Today, all of that has changed. Currency markets are some of the deepest and most liquid in the world – and most central planners wake up every morning looking for ways to manipulate them.


Last night, BOJ (Bank of Japan) overlord Kuroda was trying to jawbone the Yen lower by suggesting he could come up with some moarrr “innovative monetary policy.” What he meant by that is he can do moarr and moarrr of what has not worked, and take Japan’s annual money printing from 80-90T Yen to something greater than 100 TRILLION Yens…


Awesome, eh?


Yeah, these guys are totally awesome. As they are blowing up the purchasing power of The People, they are providing us an excellent map of how to navigate the River Alpha of Global Macro returns.
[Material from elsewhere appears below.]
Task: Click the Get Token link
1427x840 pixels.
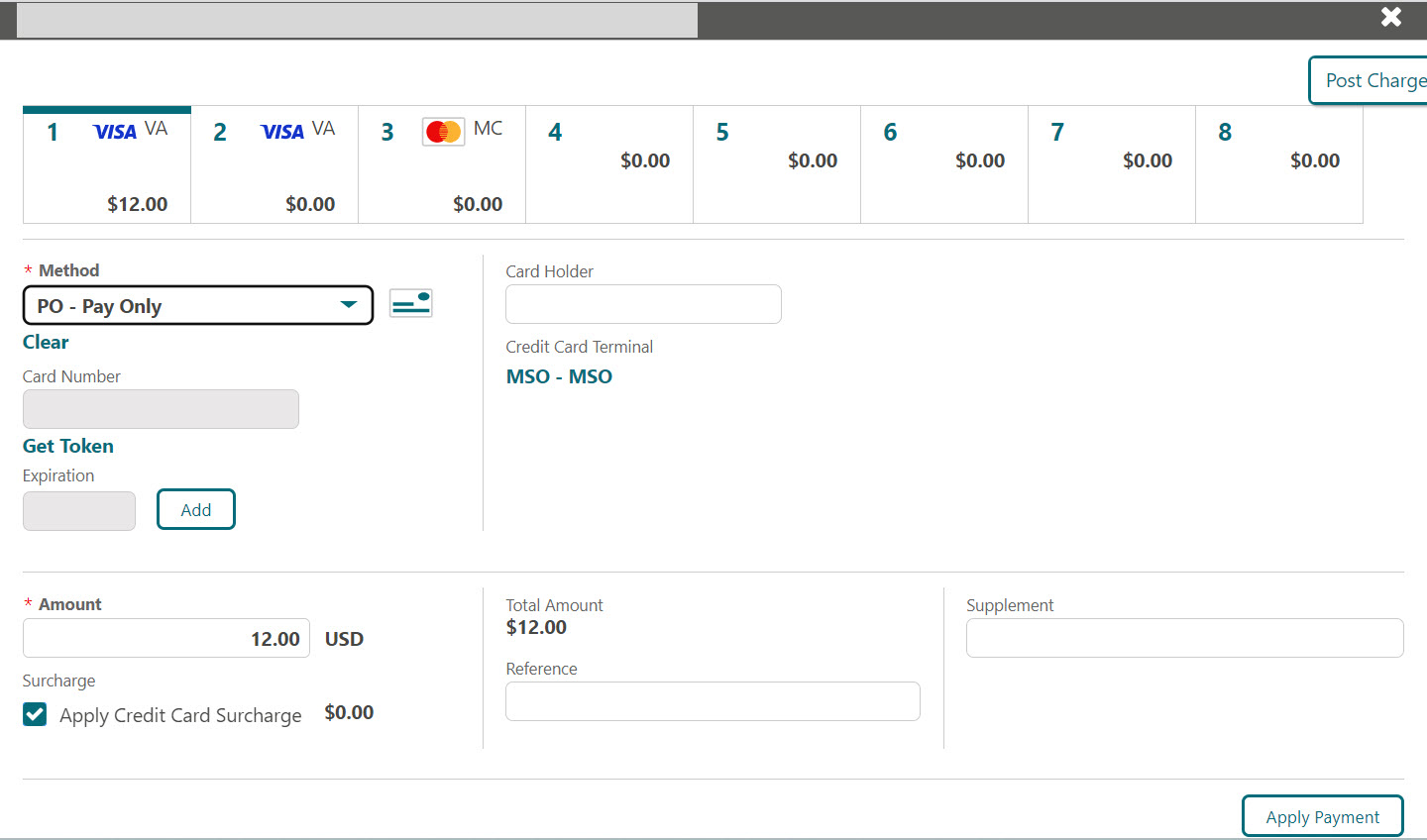Action: pyautogui.click(x=67, y=446)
How did Kuroda impact macro markets?


  1. Yen Down (Dollar Up) = Nikkei Up
  2. With Burning Yens testing YTD lows, Weimar Nikkei ramped to a 15yr high at +12.2% YTD
  3. Janet’s attempts to devalue the US Dollar past 1-day were foiled


Oh, then Draghi woke up and gave the Greek guys a buzz telling them to just float it out there that they are “feeling confident” about their talks with the Germans:


  1. After hitting fresh YTD lows (see Chart of The Day), Greek stocks bounced +3% on that and…    
  2. The Euro (vs. USD) bounced to another lower-highs too at $1.06…
  3. So Janet doesn’t have to intervene just yet –until Euros and Yens are both on their lows again, I guess


This is, of course, the problem with trying to centrally plan your own domestic waterways as the rest of the world is trying to boil the currency ocean. If your “policy” is linear and local in its design, it’s going to get wiped out by non-linear global macro risks.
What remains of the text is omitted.